I fear that Profs. George and Lee may have misunderstood my position . They seem to think that I have been arguing against any kind of continuity between the premortem body and the resurrected body. For instance, they say,
Professor Barr’s argument seems to be this: (1) When a body is completely decayed or "resolved into its constituent particles," then the only continuity possible is at the subatomic or atomic level; (2) continuity at that level does not make sense according to quantum physics. . . . [emphasis added]
If I had said (1) and (2), then I would indeed have been denying any possibility of continuity.
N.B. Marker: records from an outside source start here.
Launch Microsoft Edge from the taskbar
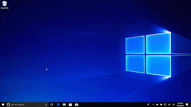The image size is (191, 107). (x=58, y=105)
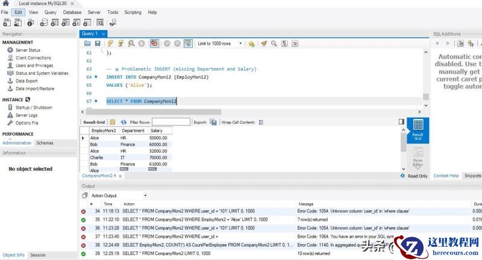Open the Database menu
Screen dimensions: 482x260
coord(72,12)
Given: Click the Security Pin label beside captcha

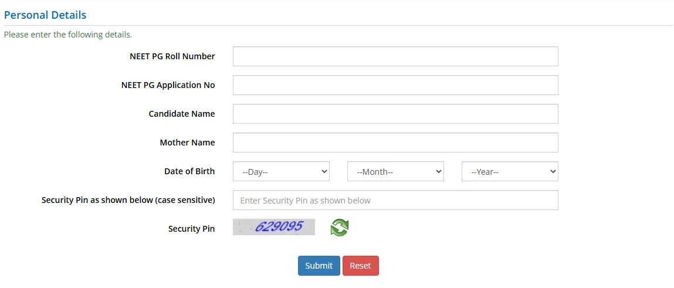Looking at the screenshot, I should point(191,229).
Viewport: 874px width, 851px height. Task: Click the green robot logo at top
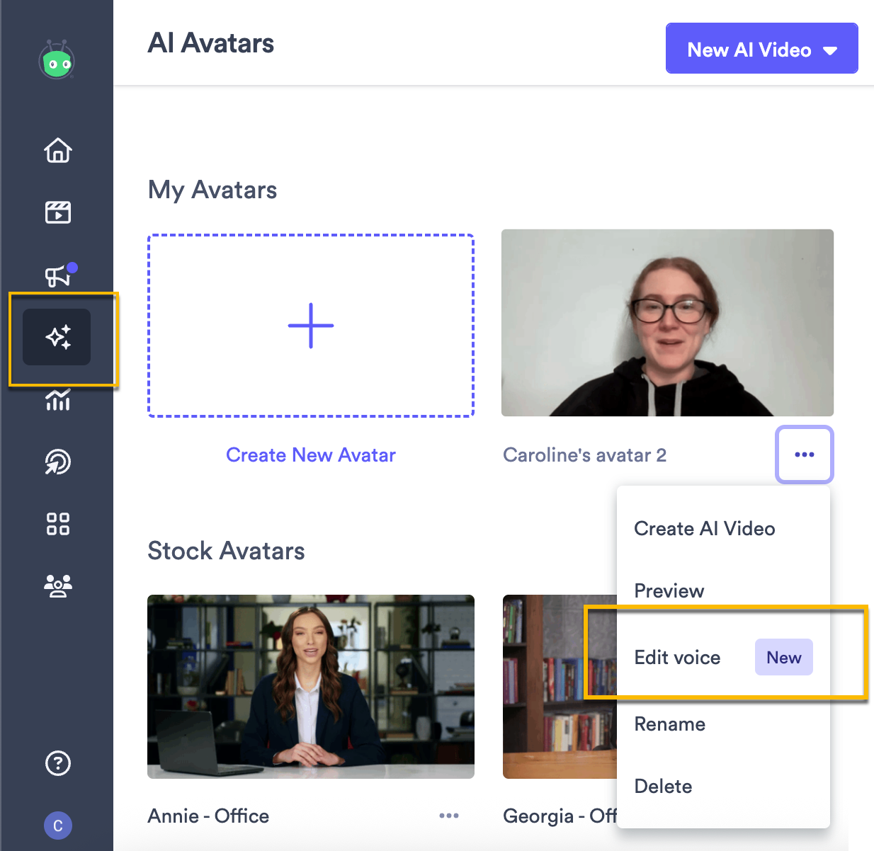(x=57, y=62)
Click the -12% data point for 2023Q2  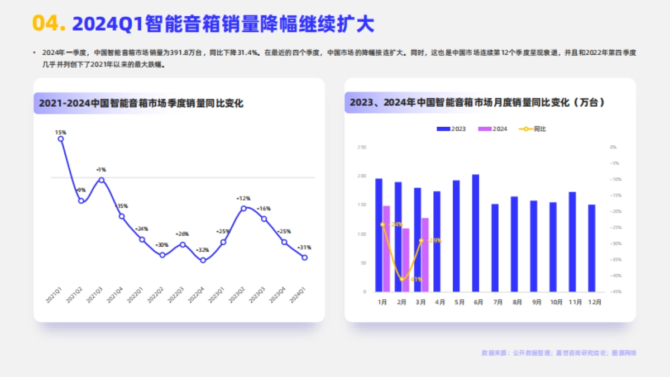243,208
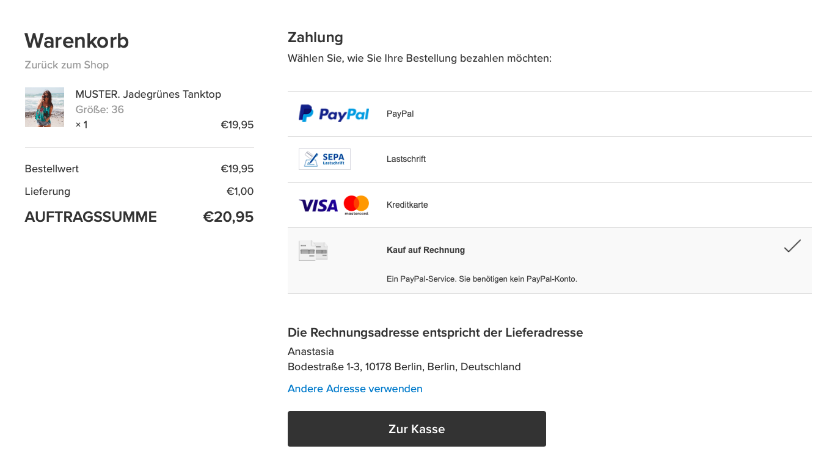832x468 pixels.
Task: Click the invoice icon beside Kauf auf Rechnung
Action: 313,250
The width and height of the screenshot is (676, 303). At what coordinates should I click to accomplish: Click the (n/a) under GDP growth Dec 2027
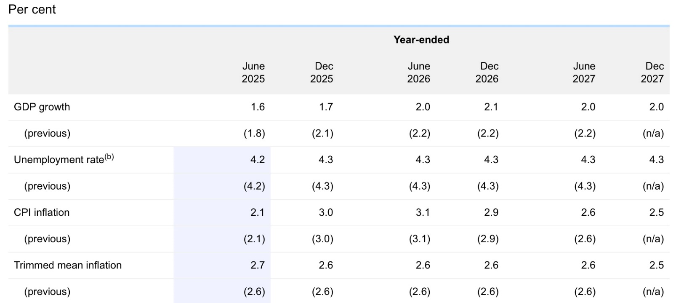(653, 134)
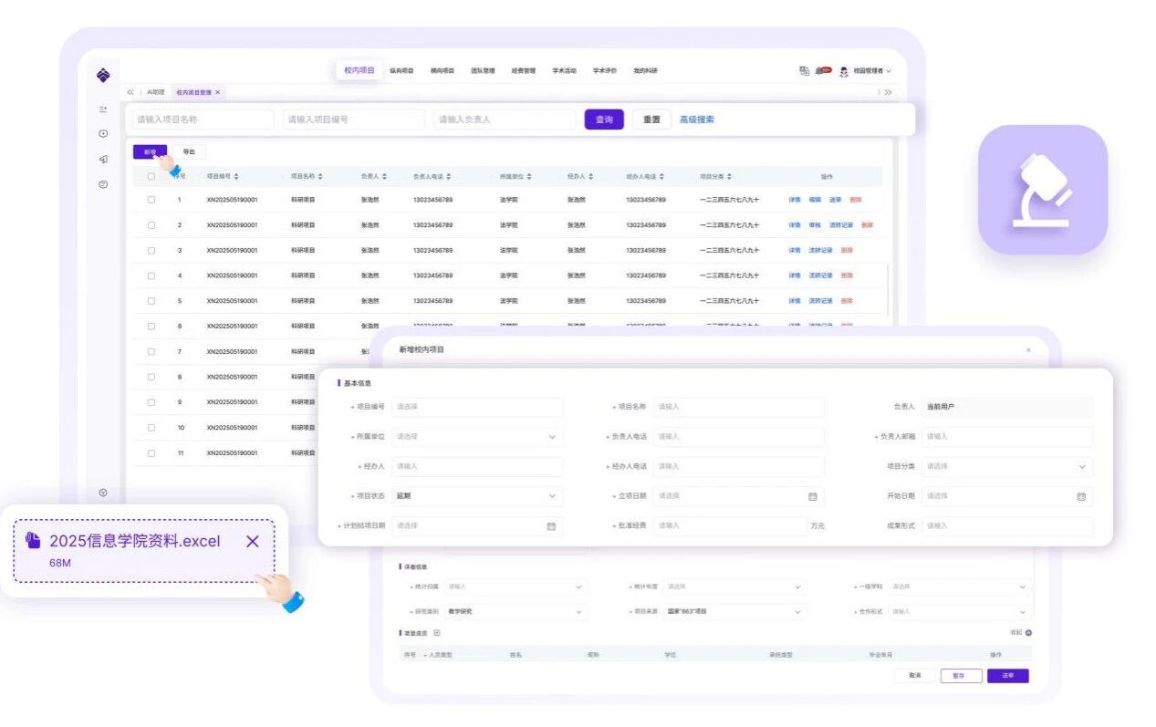Click the sort arrows on 项目编号 column
The height and width of the screenshot is (727, 1156).
click(236, 176)
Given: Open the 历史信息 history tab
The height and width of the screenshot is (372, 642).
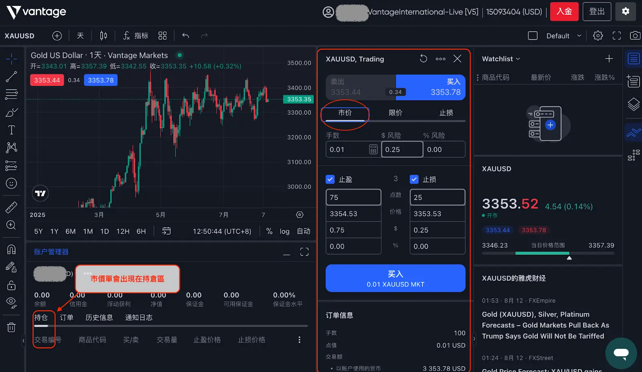Looking at the screenshot, I should 99,317.
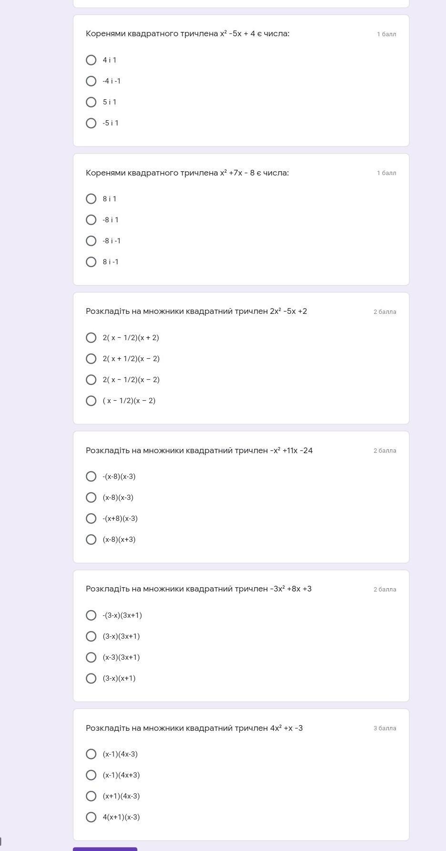Click the purple submit button at bottom
Viewport: 446px width, 851px height.
click(x=105, y=849)
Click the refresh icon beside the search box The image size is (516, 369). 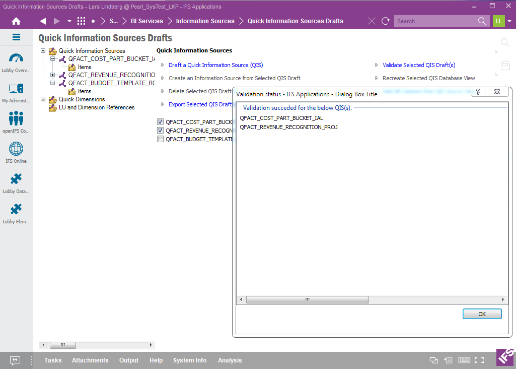(386, 21)

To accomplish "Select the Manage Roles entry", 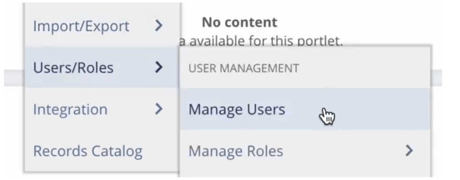I will pos(236,151).
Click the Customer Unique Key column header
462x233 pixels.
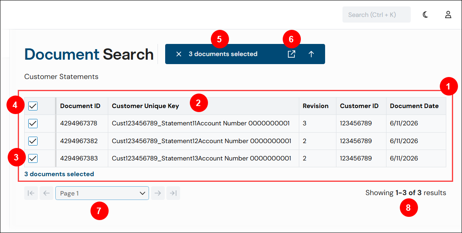point(145,106)
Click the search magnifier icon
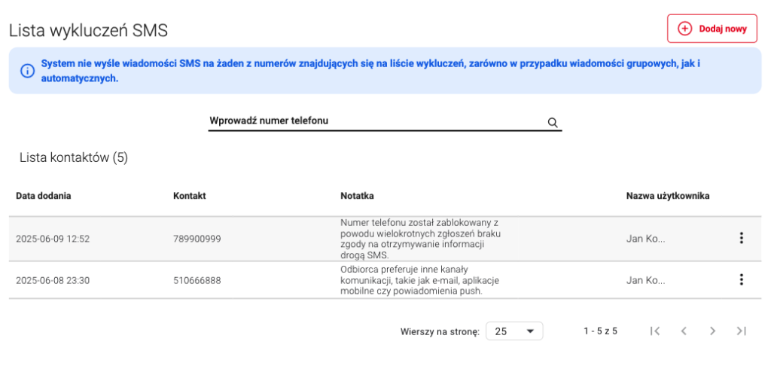The width and height of the screenshot is (771, 369). tap(553, 123)
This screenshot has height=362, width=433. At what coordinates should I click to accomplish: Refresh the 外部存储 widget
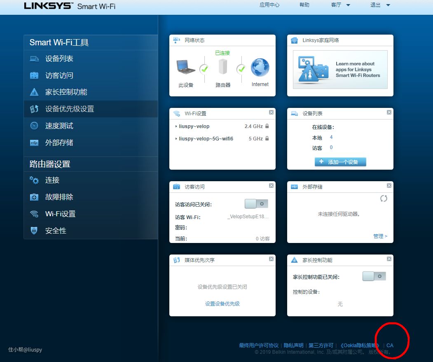click(x=384, y=199)
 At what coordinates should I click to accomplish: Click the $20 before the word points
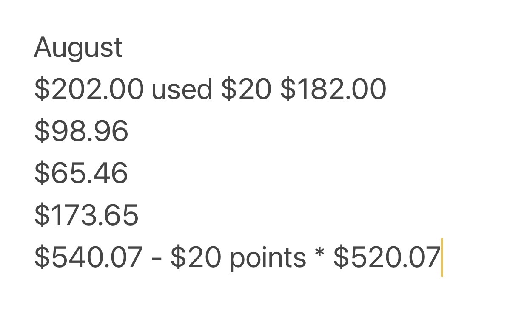[195, 257]
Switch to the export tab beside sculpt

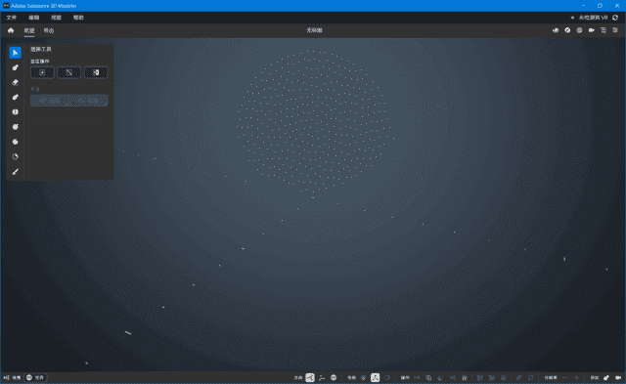point(49,30)
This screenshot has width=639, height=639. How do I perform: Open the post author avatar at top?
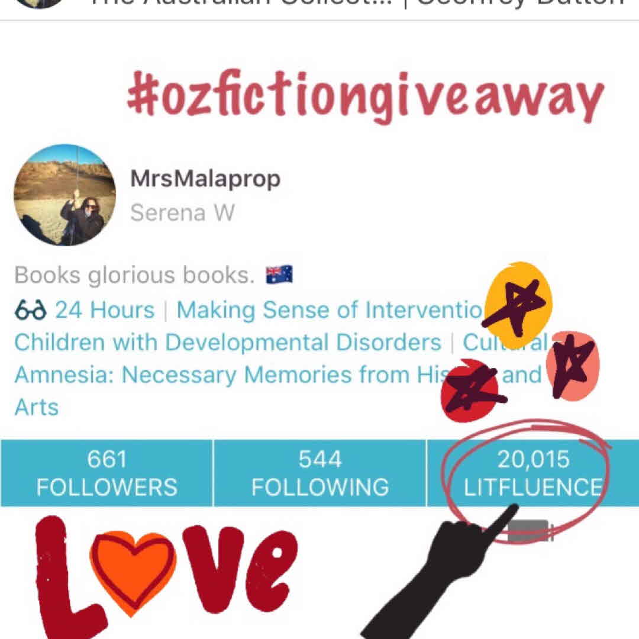(39, 4)
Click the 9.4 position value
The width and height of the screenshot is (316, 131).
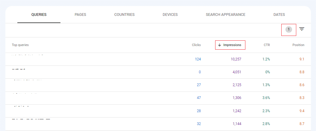point(302,111)
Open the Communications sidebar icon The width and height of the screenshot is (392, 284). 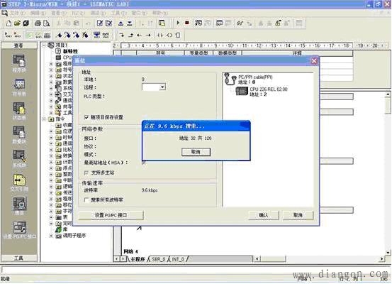coord(19,206)
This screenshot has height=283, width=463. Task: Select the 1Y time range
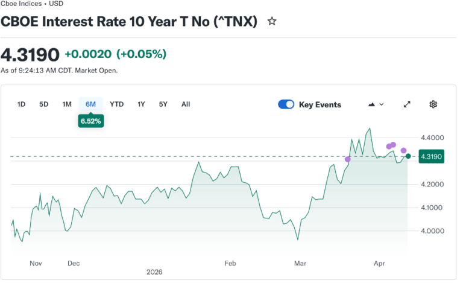(141, 104)
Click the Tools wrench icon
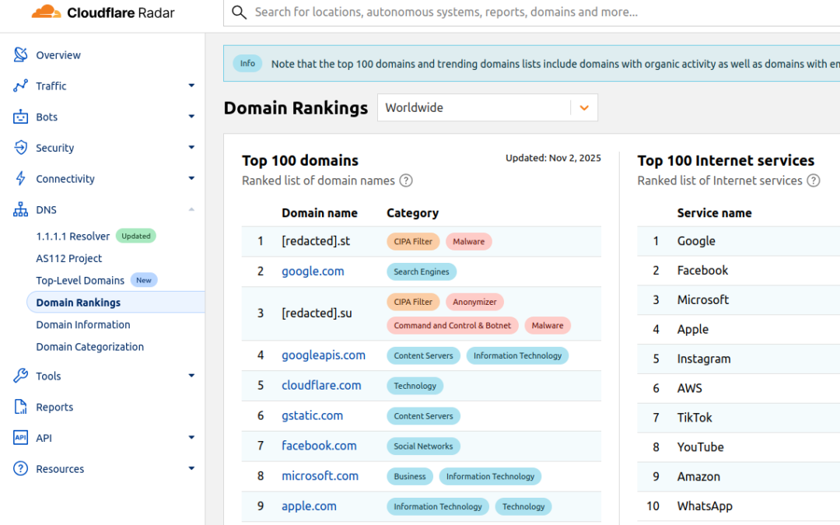Image resolution: width=840 pixels, height=525 pixels. 21,376
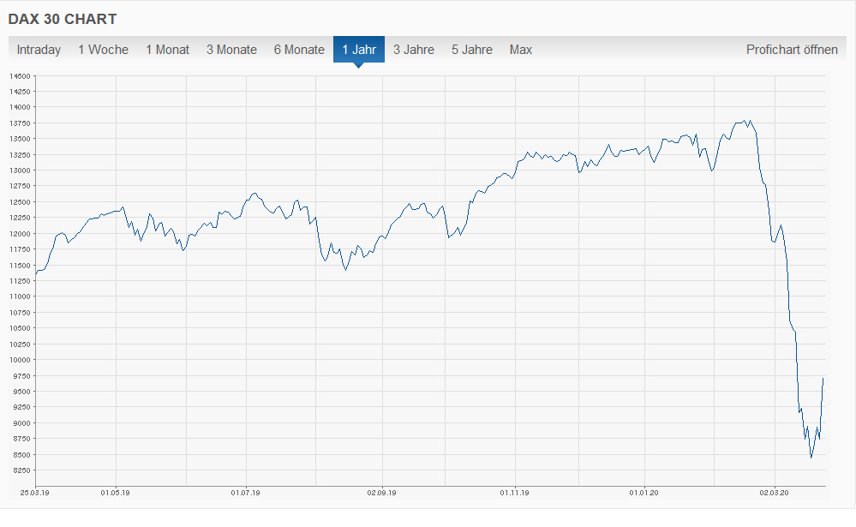Select the 1 Woche time range
The height and width of the screenshot is (527, 856).
pos(103,50)
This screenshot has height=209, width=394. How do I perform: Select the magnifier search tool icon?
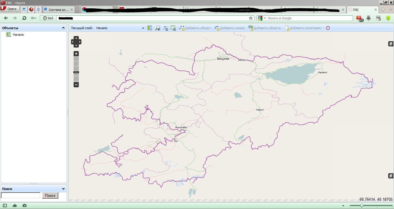click(158, 28)
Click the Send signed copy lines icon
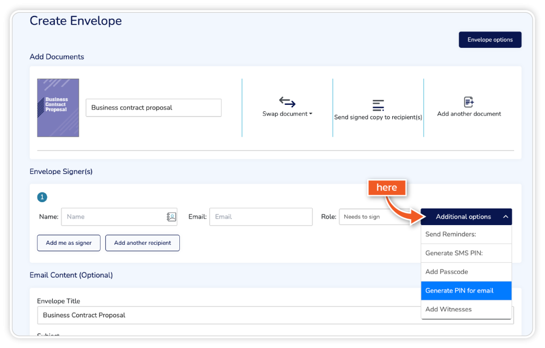 [378, 105]
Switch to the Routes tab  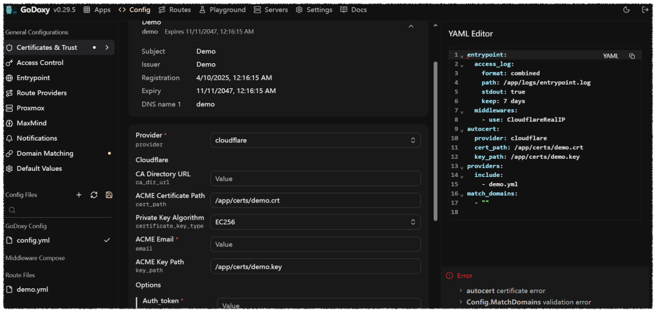(x=174, y=10)
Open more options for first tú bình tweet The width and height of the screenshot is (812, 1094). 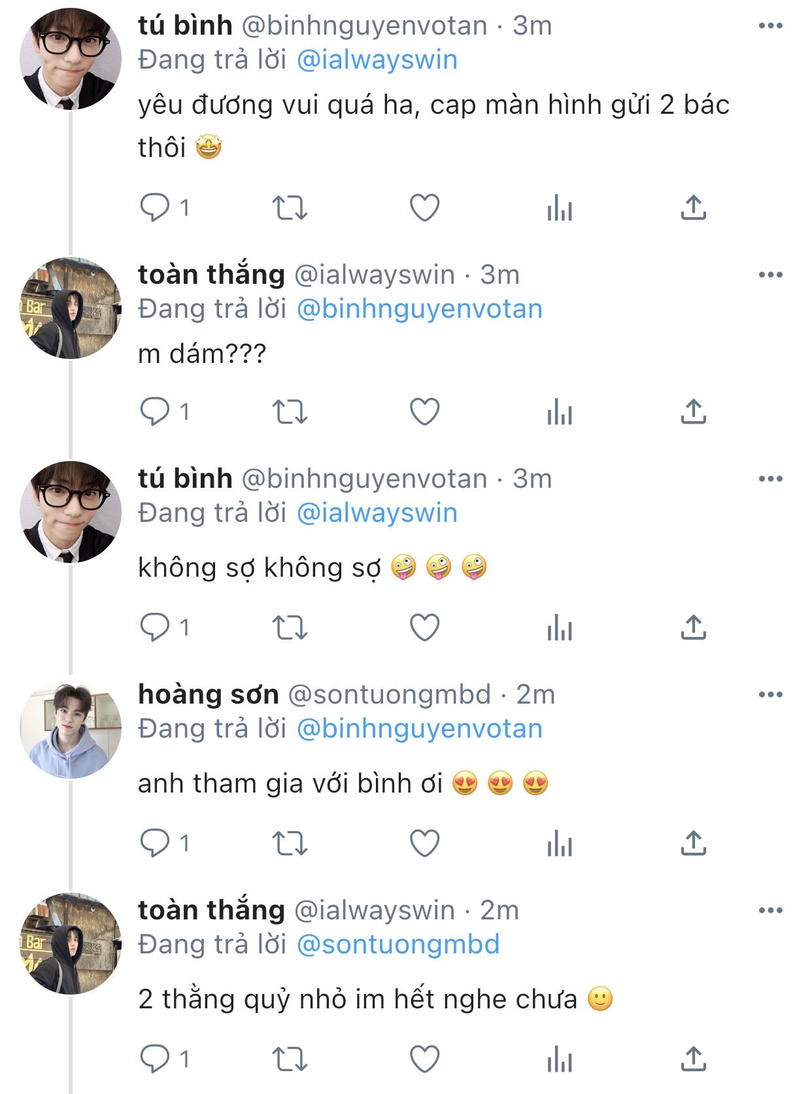(770, 26)
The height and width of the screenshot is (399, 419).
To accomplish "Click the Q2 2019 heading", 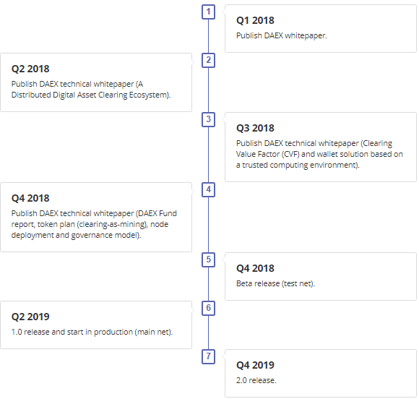I will point(30,317).
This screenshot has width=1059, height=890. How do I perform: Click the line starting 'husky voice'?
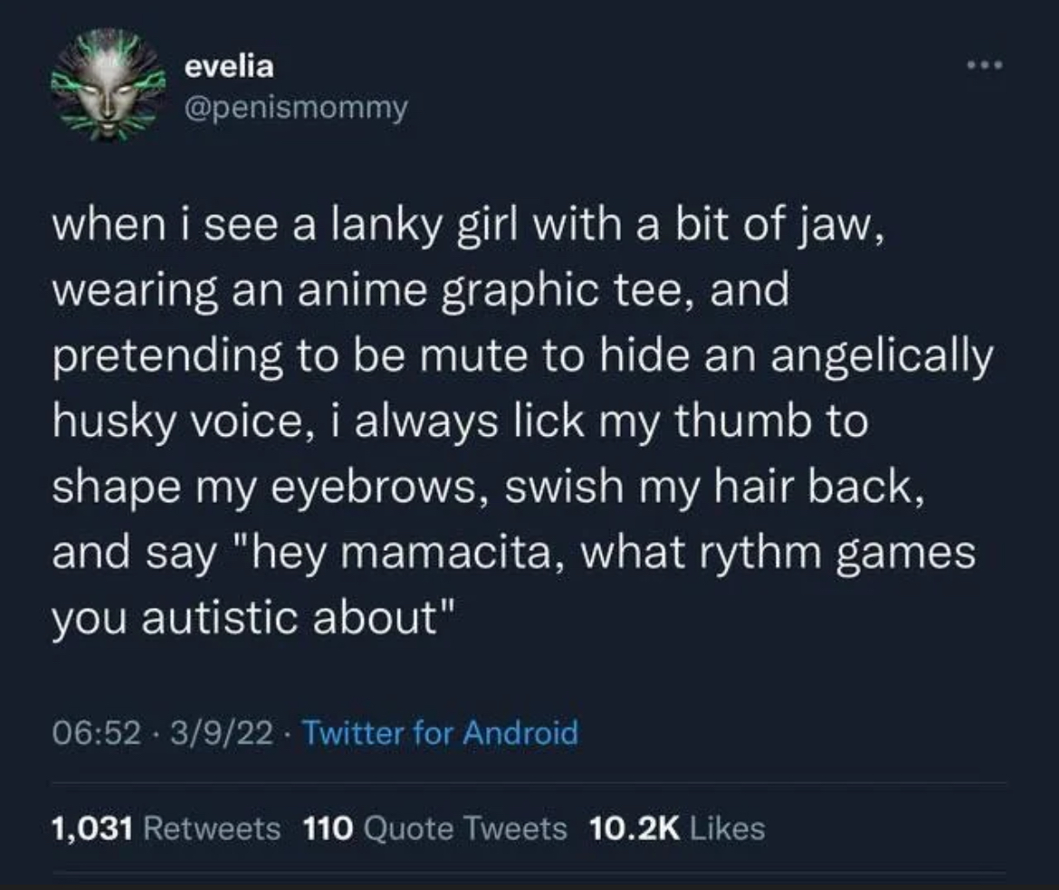click(460, 421)
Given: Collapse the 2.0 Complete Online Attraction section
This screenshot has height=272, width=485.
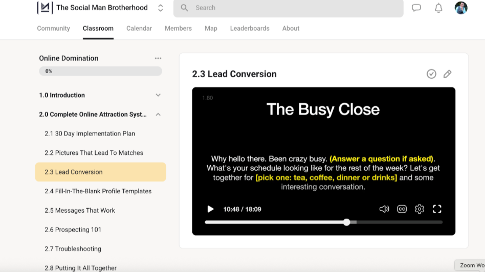Looking at the screenshot, I should coord(158,115).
However, in my previous response to them I was quite careful not to reject all notions of "continuity," or even "material continuity." What I argued against was "’material continuity’ of the kind envisaged by George and Lee," and "’material continuity’ in the sense of composition from some of the ‘same’ bits of matter." [emphasis added]
George and Lee correctly say that "1 Corinthians 15 . . . does not deny a material continuity . . . . Moreover, in the very passage that Professor Barr quotes, 1 Corinthians 15 seems to support the material continuity view rather than to subvert it." However, I (or rather Ratzinger/Pope Benedict) did not cite 1 Corinthians 15 in order to subvert the idea of material continuity, but rather to support the idea that resurrection will involve a profound transformation and not a mere "return of the ‘fleshly body,’ that is, of the biological structure" in the form that we know it today. George and Lee also say,
[Barr] does not feel that it is necessary to accept what he acknowledges is a strong argument, namely, that since Christ’s risen body was materially continuous with his body in the tomb, so (probably) is our risen body materially continuous with our premortem body.
However, my concern in discussing the ascension of Christ was not to deny a material continuity between Christ’s body premortem and post-resurrection, or to say anything about the continuity of our own bodies. Rather it was to argue that the post-resurrection appearances of Christ do not necessarily tell us much about what bodies will be like in heavenly glory. Again, my concern at that point was to argue for profound transformation, not to argue against continuity. Indeed, when I said that at his ascension Christ was "translated" into another realm, that itself clearly implied continuity.
My concern throughout has not been to deny continuity, but to raise an objection to what I understood to be George and Lee’s particular way of explaining that continuity. That way involved making an identification of specific bits (or "parcels") of matter. Do I have an alternative explanation to suggest? I wish I did, but I do not.
As Ronald Knox shrewdly observed in The Hidden Stream , all supernatural mysteries are rooted in natural mysteries:
It’s not surprising that there is a problem of free will in revealed theology, because there is a problem of free will in common or garden philosophy. The mystery comes in just where you would expect it to come in; where there is a mystery anyhow. The way I have tried to put it . . . is that you may picture human thought as a piece of solid rock, but with a crevice here and there¯the places, I mean, where we think and think and it just does not add up. And the Christian mysteries are like tufts of blossom which seem to grow in those particular crevices, there and nowhere else.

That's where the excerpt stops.